Deep, intense skepticism about the grand jury’s ruling is fully warranted — while recognizing that no one other than the panel and Staten Island prosecutors have reviewed all the evidence and matched the facts against the law.




Bob McManus column:

BLAME ONLY THE MAN WHO TRAGICALLY DECIDED TO RESIST

Eric Garner and Michael Brown had much in common, not the least of which was this: On the last day of their lives, they made bad decisions.

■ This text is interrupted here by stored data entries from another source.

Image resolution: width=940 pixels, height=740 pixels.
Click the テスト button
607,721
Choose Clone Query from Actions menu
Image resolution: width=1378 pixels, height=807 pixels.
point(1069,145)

Especially bad decisions.

Each broke the law — petty offenses, to be sure, but sufficient to attract the attention of the police.
And then — tragically, stupidly, fatally, inexplicably — each fought the law.

The law won, of course, as it almost always does.

This was underscored yet again Wednesday when a Staten Island grand jury chose not to indict any of the arresting officers in the death in police custody of Garner last July.

Just as a grand jury last week declined to indict the police officer who shot a violently resisting Michael Brown to death in Ferguson, Mo., in August.

Demagoguery rises to an art form in such cases — because, again, the police generally win. (Though not always, as a moment’s reflection before the Police Memorial in lower Manhattan will underscore.) And because those who advocate for cop-fighters are so often such accomplished beguilers.

They cast these tragedies as, if not outright murder, then invincible evidence of an enduringly racist society.

No such thing, as a matter of fact. Virtually always, these cases represent sad, low-impact collisions of cops and criminals — routine in every respect except for an outlier conclusion.

The Garner case is textbook.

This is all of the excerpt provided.